The zoning law for the City of Hermosa Beach, California, starts by stating that “no building shall be erected, reconstructed or structurally altered, nor shall any building or land be used for any purpose . . . .” Let’s pause and allow that to soak in. The logical starting point for this zoning code—which is typical of zoning laws nationwide—is that landowners have no right to use their land for any purpose at all.

Of course, that’s just the beginning. The ordinance then goes on, in excruciating detail, to list exceptions to the general ban on property use. But these uses are “permitted uses,” not rightful uses. And without political clout, owners wanting to put their property to an unpopular use—say, opening a tattoo parlor—will fail to garner enough votes. Result? The use will remain illegal under the initial, total ban.

Johnny Anderson, a successful tattoo artist in Los Angeles, wanted to open a parlor in Hermosa Beach, but the zoning code didn’t permit it, and so he sued. Four years (and many lawyers’ billable hours) later, the Ninth Circuit Court of Appeals has now ruled in Anderson’s favor, ordering the city to include tattoo parlors on its list of permitted uses.

This case is interesting for what it says about property rights in this country. The court did not rule that Anderson’s right to property includes the right to rent or buy a store and offer tattooing services on the premises. Far from it. The court ruled that tattoos are “purely expressive activity” and therefore protected by the First Amendment, just as a speaker on a soapbox is protected from a government ban.

Tattooing as speech? What’s going on here? If property rights were respected in this country, a tattoo parlor would not have to shoehorn itself into the First Amendment “speech” category in order to get the government off its back. It would have an absolute right to offer its services in any building it might own or rent (subject only to objective laws against nuisance, trespass, and the like). It would certainly not need permission from a zoning board.

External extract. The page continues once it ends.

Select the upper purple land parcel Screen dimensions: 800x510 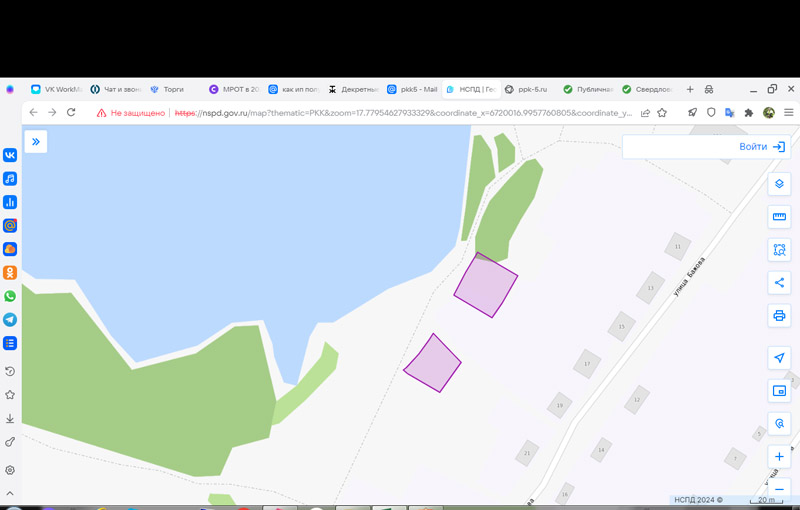486,287
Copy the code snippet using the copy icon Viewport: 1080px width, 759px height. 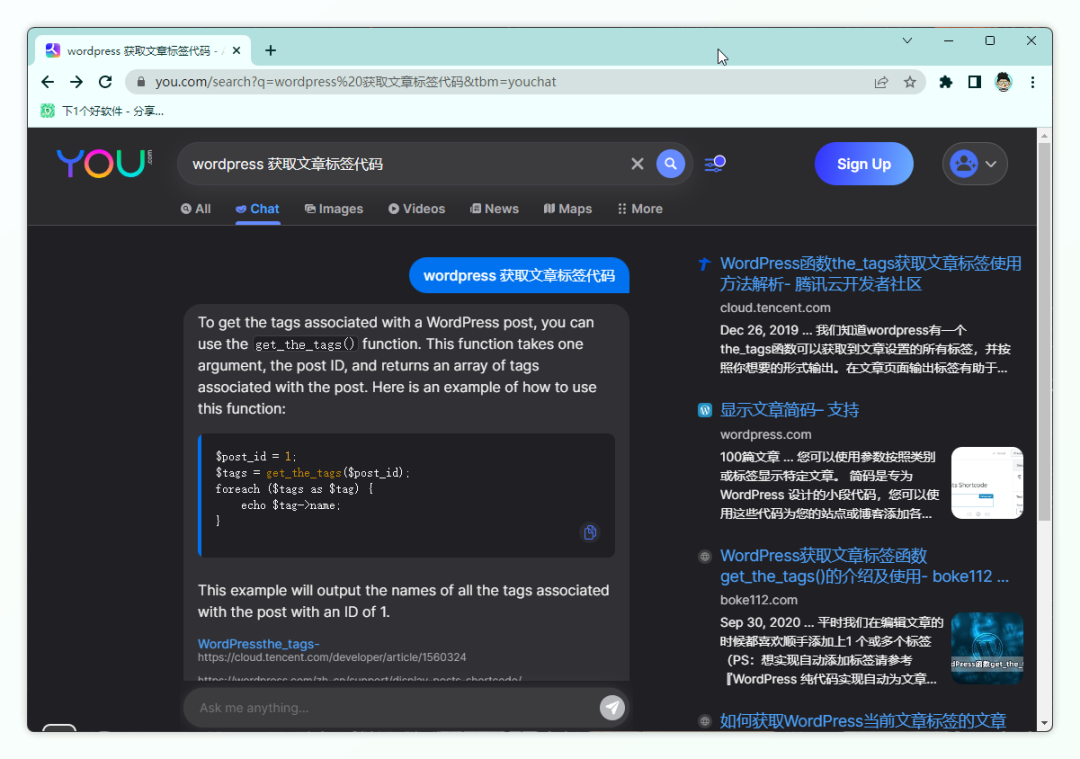(590, 533)
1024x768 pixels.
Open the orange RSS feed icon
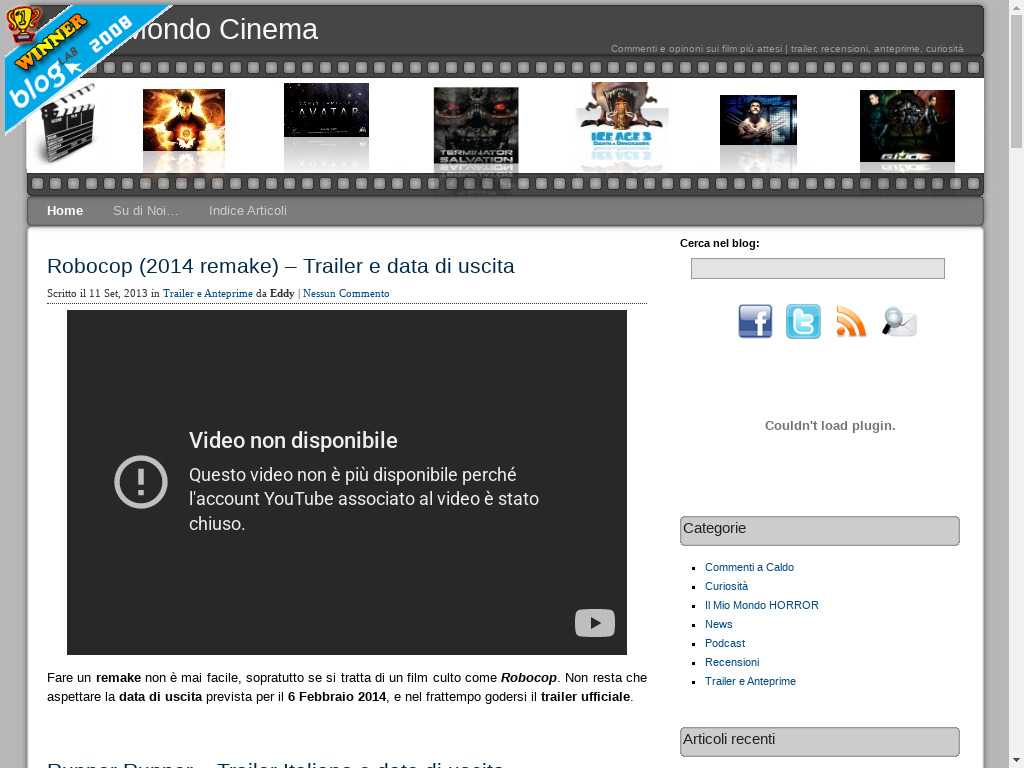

I am neither criticizing nor endorsing the Ninth Circuit’s decision in Anderson v. City of Hermosa Beach, which may well have applied the Supreme Court’s First Amendment precedents as required. My point is that the First Amendment cannot, and was never meant to, compensate for the collapse of property rights. Something is very wrong with a legal system that requires landowners to beg society’s permission to earn a living on their own property.